- [Selected extract]
[Haskell-cafe] Automatically Deriving Numeric Type Class Instances
conal at conal.net
Sat Apr 23 22:20:44 UTC 2016
Hi Jake. I wrote applicative-numbers. The key observation is that every
applicative functor gives rise to instances of Num & friends in a standard
way, as you've noticed. Since your examples are isomorphic to functions
from a suitably chosen domain, and function-from-t is an applicative
functor for all types t, your examples are also applicative functors, with
instances you can derive (as in
It might make for a simple and useful project to convert
applicative-numbers to use Template Haskell.
On Fri, Apr 22, 2016 at 12:39 PM, Jake <jake.waksbaum at gmail.com> wrote:
> Thanks Adam! My only concern is that this package appears to use the CPP
> to generate the instances which at least to me feels more hacky than the
> mechanism by which instances are usually derived, like for Show or Eq or
> other classes.
> I'd also be interested if someone could explain how those instances are
> derived if I could do something similar myself in this case.
> On Fri, Apr 22, 2016, 15:14 adam vogt <vogt.adam at gmail.com> wrote:
>> Hi Jake
>> https://hackage.haskell.org/package/applicative-numbers can generate
>> those instances.
>> On Apr 22, 2016 10:23 AM, "Jake" <jake.waksbaum at gmail.com> wrote:
>>> Is it possible to automatically derive instances of Numeric type classes
>>> like Num, Fractional, Real, Floating, etc?

- [Exercises to complete]
1. In the Haskell-cafe thread, what does Jake say the package uses to generate its instances?
2. Reproduce the Haskell-cafe thread between "[Haskell-cafe] Automatically Deriving" and "use Template Haskell.", inclusive, substituting "type" for "domain".

- [Input data]
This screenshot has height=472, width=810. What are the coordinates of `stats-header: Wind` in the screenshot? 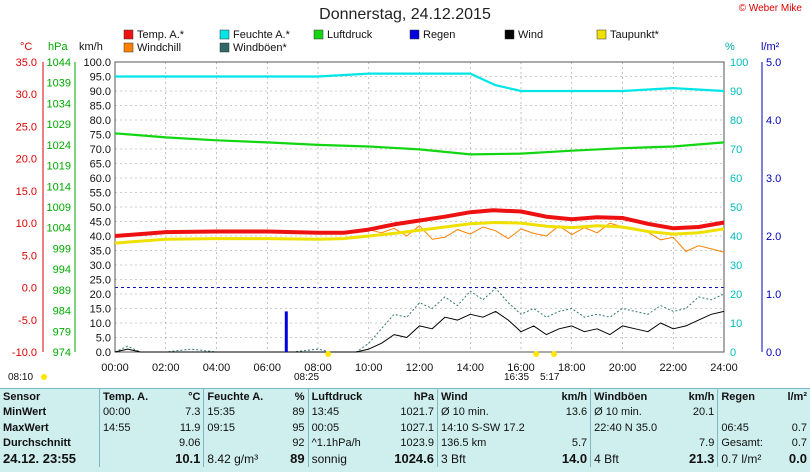 It's located at (494, 397).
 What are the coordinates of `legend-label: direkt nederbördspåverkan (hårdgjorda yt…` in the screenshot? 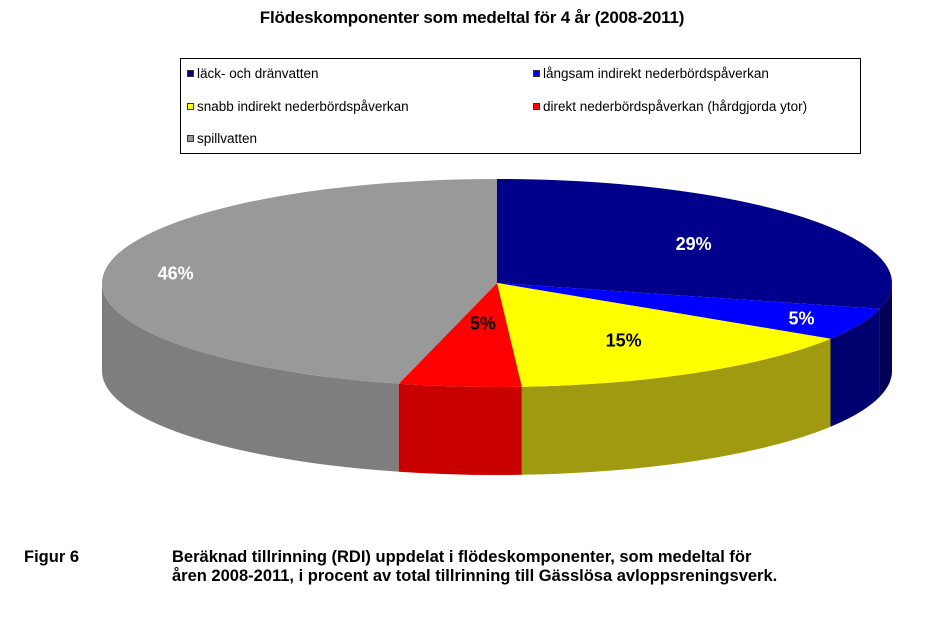 It's located at (676, 106).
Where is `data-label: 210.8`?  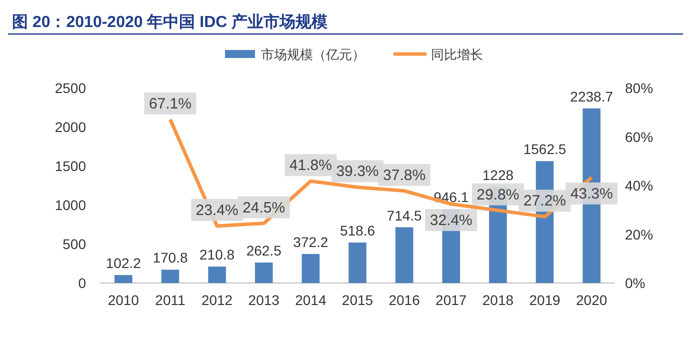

- [Answers to each task]
1. The CPP.

2.
[Haskell-cafe] Automatically Deriving Numeric Type Class Instances
conal at conal.net
Sat Apr 23 22:20:44 UTC 2016
Hi Jake. I wrote applicative-numbers. The key observation is that every
applicative functor gives rise to instances of Num & friends in a standard
way, as you've noticed. Since your examples are isomorphic to functions
from a suitably chosen type, and function-from-t is an applicative
functor for all types t, your examples are also applicative functors, with
instances you can derive (as in
It might make for a simple and useful project to convert
applicative-numbers to use Template Haskell.